We can display the ads with the highest P(A|I) or with highest Cost(P(A|I), …) where Cost is some function which also includes monetization information from the advertiser in addition to the probability of user click.
Next we assume that we will represent the variables I, W and A as multinomial distribution over word counts. This is standard practice in infomation retrieval. We will write this assumption as:
- I ~ (w1, w2, …, wN)
- B ~ (w1, w2, …, wN)
- A ~ (w1, w2, …, wN)
The next steps are to estimate:
- P(I|B)
- P(A|I)
We can use standard methods for distribution estimation from the Language Modeling approach to Information Retrieval. These methods include components that take into account the informativeness (specificity, rarity) of words and probability smoothing methods.

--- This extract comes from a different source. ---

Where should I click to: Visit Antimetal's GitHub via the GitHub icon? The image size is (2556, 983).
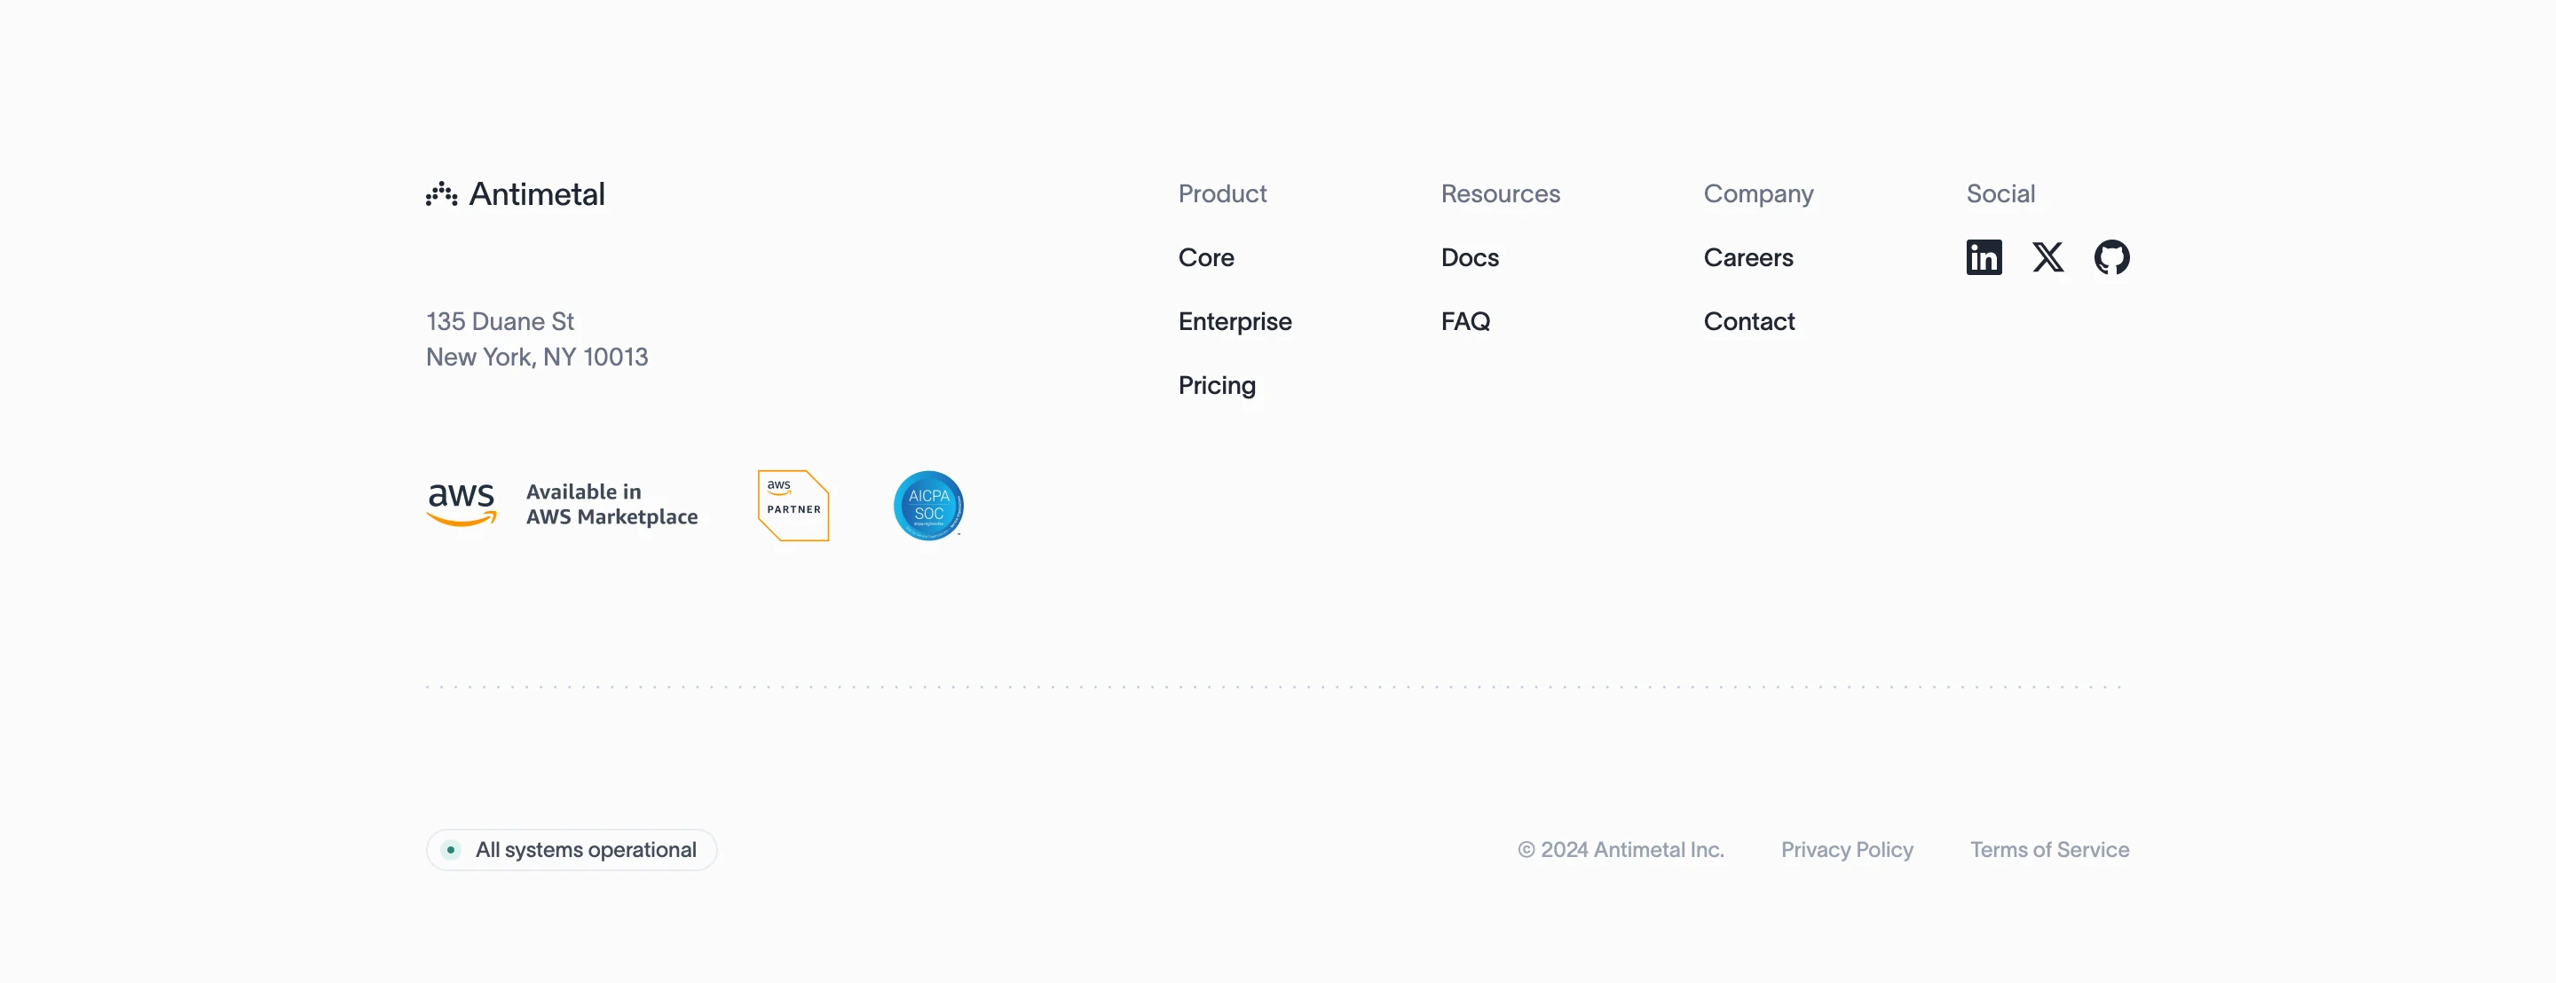[x=2113, y=257]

On the estimation of P(I|B) one could use standard methods that include the following components.
- Augment (smooth) the word distribution of the browsing history by pages linked to or linking from a particular page
- Augment (smooth) the word distribution for a particular user through browsing distributions of other users
- Augment (smooth) the word distribution using the technique of the translation model in Information Retrieval
- Clustering of visited pages and estimation within a cluster group.
- Instead of using one multinomial distribution for the user history, use a set of distributions.

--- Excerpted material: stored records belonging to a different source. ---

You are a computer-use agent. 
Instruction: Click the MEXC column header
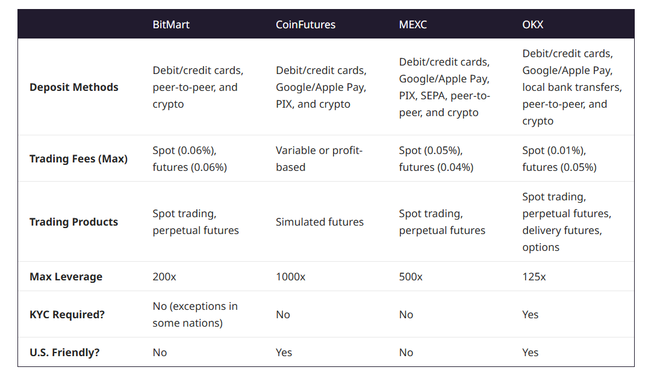[x=413, y=25]
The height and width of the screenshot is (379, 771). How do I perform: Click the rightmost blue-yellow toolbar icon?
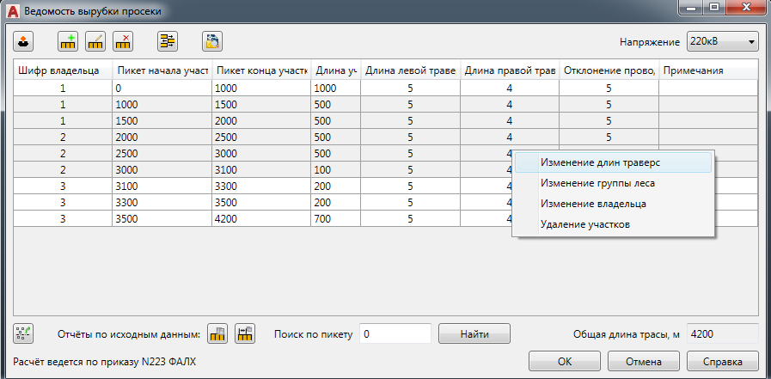pos(211,41)
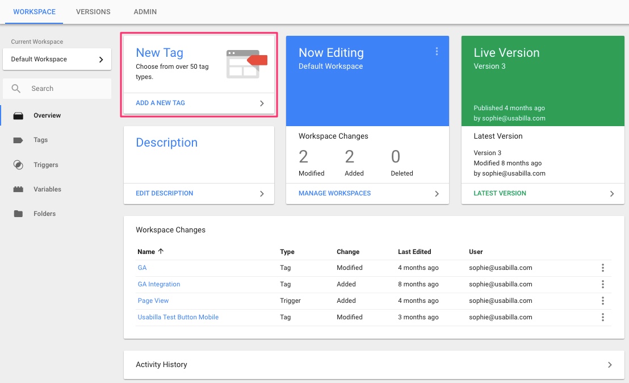Switch to the Admin tab
This screenshot has height=383, width=629.
coord(145,11)
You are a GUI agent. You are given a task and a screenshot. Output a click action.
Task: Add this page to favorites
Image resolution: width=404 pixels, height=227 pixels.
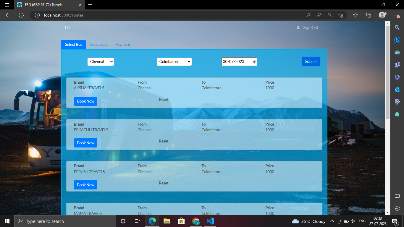(x=340, y=15)
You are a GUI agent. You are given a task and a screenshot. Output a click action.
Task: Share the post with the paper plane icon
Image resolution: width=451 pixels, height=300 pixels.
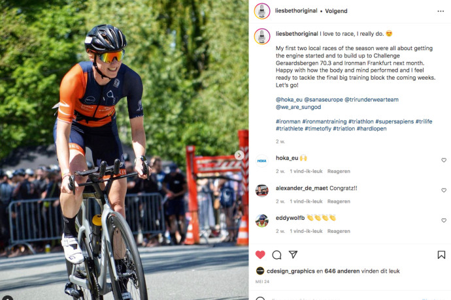tap(293, 254)
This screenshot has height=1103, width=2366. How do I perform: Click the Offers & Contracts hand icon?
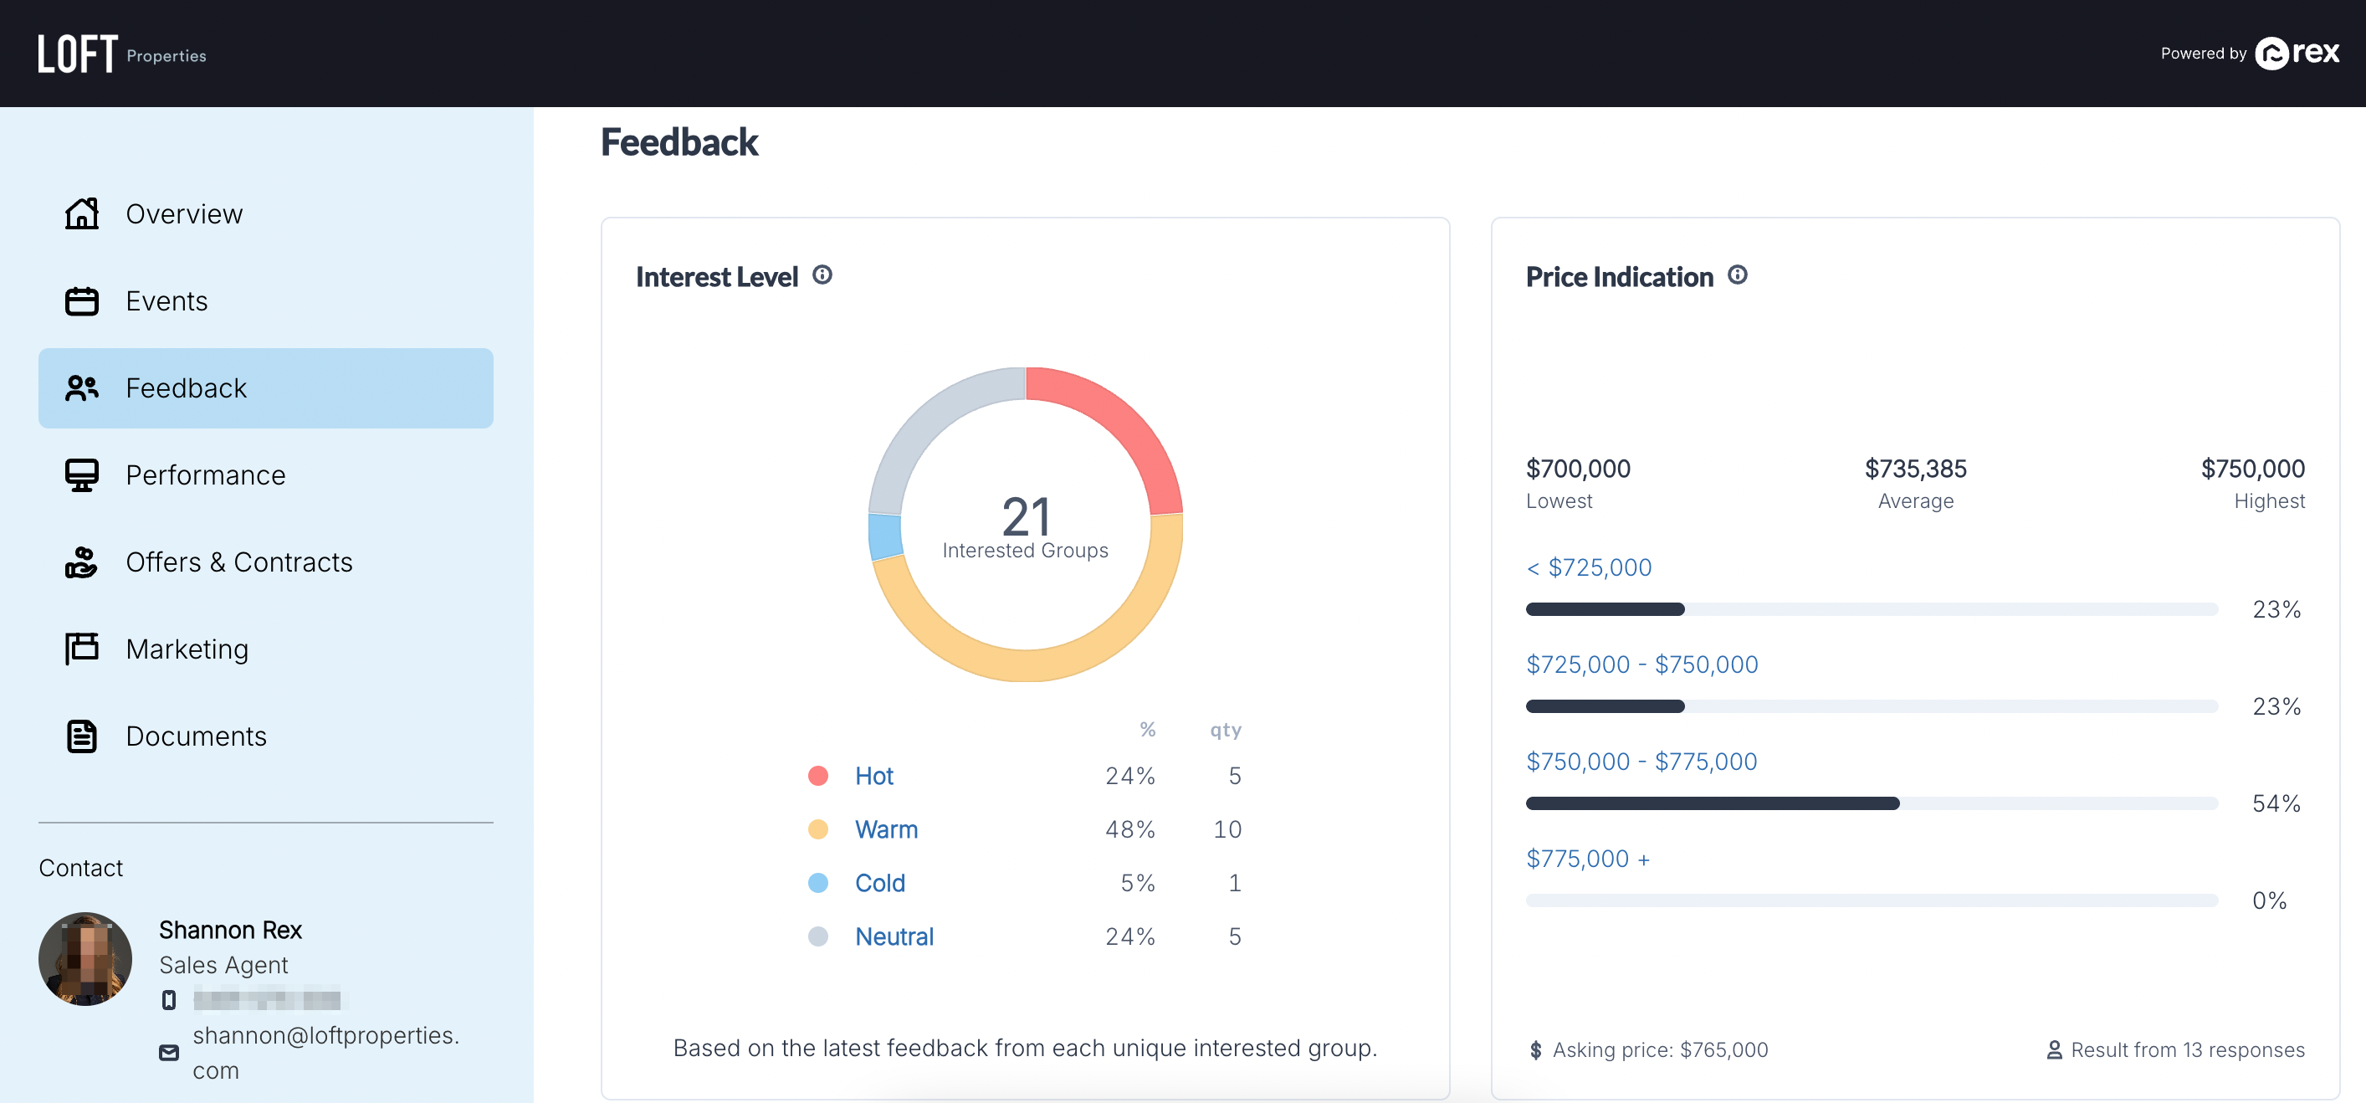click(x=82, y=562)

- Temporal aspect. Use only the most recent browsing history.
The purpose of these techniques is to improve the estimation of the probability p(word|B) and the representation of the browsing history.

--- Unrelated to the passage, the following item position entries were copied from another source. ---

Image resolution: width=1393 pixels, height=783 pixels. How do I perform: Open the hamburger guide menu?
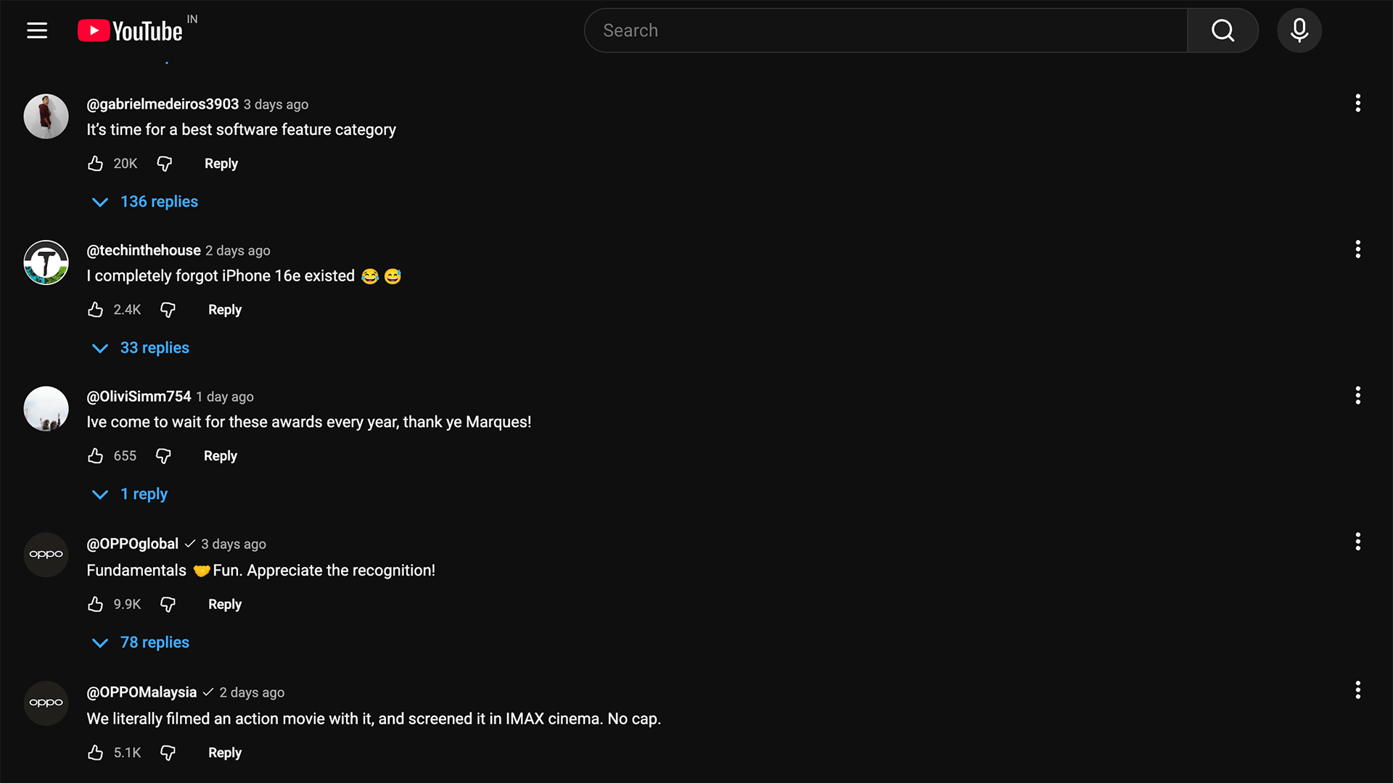click(x=37, y=30)
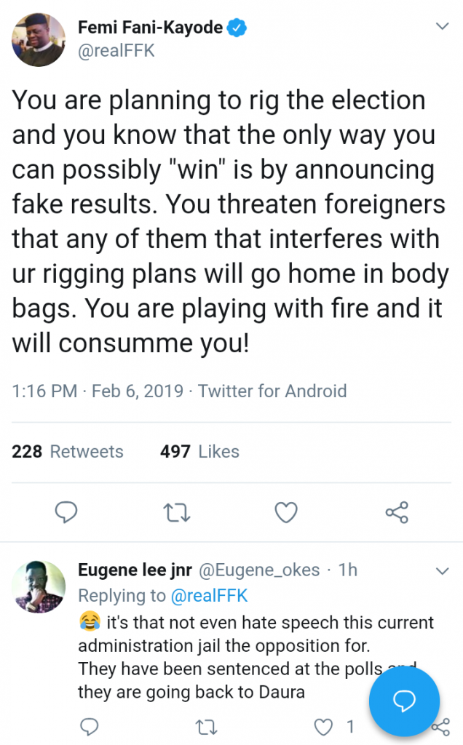
Task: Reply to the main tweet
Action: [x=67, y=513]
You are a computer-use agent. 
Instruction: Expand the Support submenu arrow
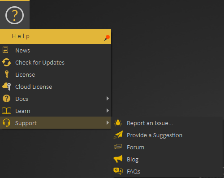coord(108,123)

The result from the step $P(I \vert B)$ is a distribution with probabilities $i_1 = p(w_1)$, $i_2 = p(w_2)$, …, $i_N = p(w_N)$. As mentioned above we could also use a set of those properly weighted.
The simplest implementation of $P(A \vert I)$ is to use the sum of the logs of those $i_1, i_2,\ldots$ that correspond to words that appear in the ad. In a more complex implementation the words will be weighted based on counts in the ad. We could also consider a method where we know the distribution of $P(A)$. This distribution depends on the content of the ad and the website of the ad sponsor. We could go to the sponsor website and automatically fetch its content through which we infer the distribution. If this distribution is $a_1=p(w_1), a_2 = p(w_2), \ldots, a_N = p(w_N)$, then the scoring of the ad for the user will be $\sum_{i=1}^N a_i \ln(i_1)$
Alternative scoring methods
Under the same model in Figure 3 we could posit two alternative scoring methods.
Alternative method 1. Here instead of P(A|I) we treat P(A) and P(B) as count vectors or samples. We ask if those two samples come from the same distribution I. The test whether the ad and the browsing history come from the same distribution is the Jenson-Shannon divergence.
Alternative method 2. Instead of modeling P(A|I) we can introduce a new variable R for relevance and NR for non-relevance. So for a particular ad, we ask whether the ad is relevant. This is what is the odds P(R|A,I)/P(NR|A,I). Such motivation is available in the origins of the OkapiBM25 model. Since in the OkapiBM25 model the query is very short compared to browsing history its usage is in that case sub-optimal. It is better to use OkapiBM25 extensions for probabilistic relevance feedback. See for example 9.1.2 in Introduction to Information Retrieval by Manning, Raghavan and Schütze
Differences from standard implementations in Lucene (ElasticSearch, Solr)
It might seem that the methods described are already available in Lucene (ElasticSearch, Solr) implementations. However, the formula that I described here differs from the Lucene formula. The Lucene formulas typically measure P(Q|D), while in the proposed model I suggest P(D|Q) where D (the document) is the ad, and Q (the query) is the user information. A second difference is related to the query length. In standard search, the query is just a few words. The methods in Lucene are optimized for this case. In the case of advertising the query is the available user information. In the presented model, this information is a set of probability distributions. The distribution has many components, but the most useful ones are a hundred words with counts.